It only takes a single drop of pigment to change a colour of paint. The change might not be significant or even noticeable, but it’s still a change. The same can be true of data, and it’s the reason so many people still get caught out with phishing and other online scams. They’re fed just enough information to make them think a request is genuine and they fall for it.
Scammers know that small bits of mis-information hidden in among accurate data is easily overlooked and this is what they’re counting on. Some believe that AI used in cybersecurity tools can help identify these nuggets of mis-information. But that comes with the provisor that the data it’s been trained on is accurate and that, in itself, opens up a whole new can of worms. We can use AI to check data, but can we keep up?
Given that humans aren’t capable of checking data at the speed that AI can, who or what is checking the accuracy of data that AI is processing? Do we genuinely know whether all data is true? We can assume it is, much like companies often assume that the lists of email addresses they market to are accurate. And we all know how that goes. Despite having features to unsubscribe, most people don’t bother. They either ignore it completely or simply trash it, and the company is none the wiser.
Most databases contain much more than email addresses. In fact, it’s the volumes of data that’s driving the development of more AI use cases. Should more of these be focusing on ensuring data is accurate rather than optimizing processing? Especially given just how much chaos mistakes or misinformation can cause when they’re not identified.
Today’s developers have so many angles to take into consideration especially when that data is to be processed with AI. Any mistake, oversight or misinformation can scale the bias or vulnerabilities exponentially.
We’ve talked about AI bias before, how assumptions made during programming can impact data outcomes. Those working to resolve AI bias are not only looking at how systems are programmed, they’re also looking at how to improve on the quality of data.

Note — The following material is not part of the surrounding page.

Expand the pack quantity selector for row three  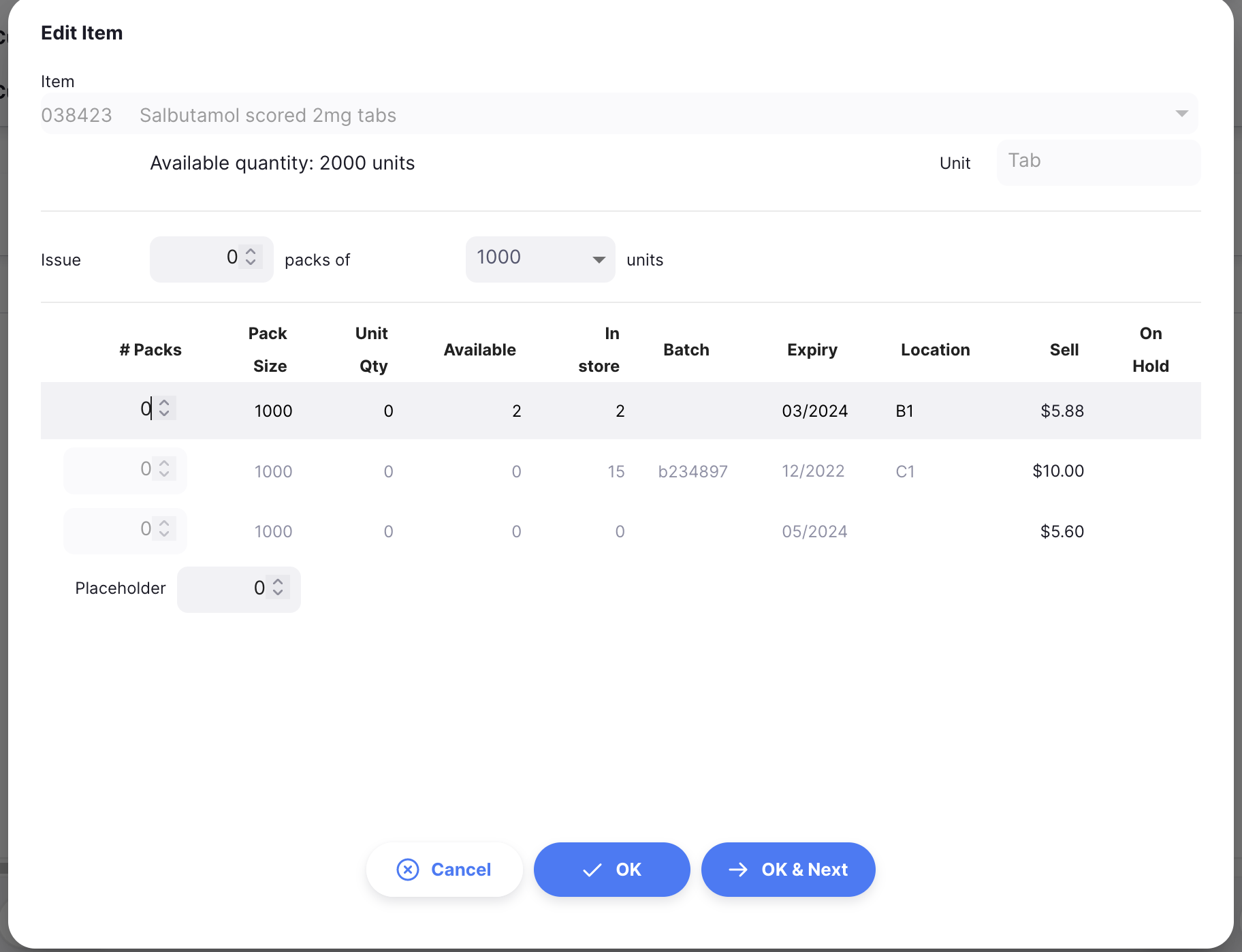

If it sounds a bit like a catch 22, that’s because it is. The more we build and create, the more complex it becomes. The more complex it becomes, the more tools and applications we build to help us manage the quality of data and accuracy of processing.
In cybersecurity, companies are always trying to pre-empt vulnerabilities and identify what’s true or false. All while threat actors are doing the opposite, working to pass off stolen identities as authentic, or misinformation as being true. And these threat actors are happily using AI to help develop this misinformation. It’s almost becoming a game, seeing how much information can be passed of as true before it is identified as false? Except in this game the cost for companies can be high, and they’re being forced to play, whether they want to or not.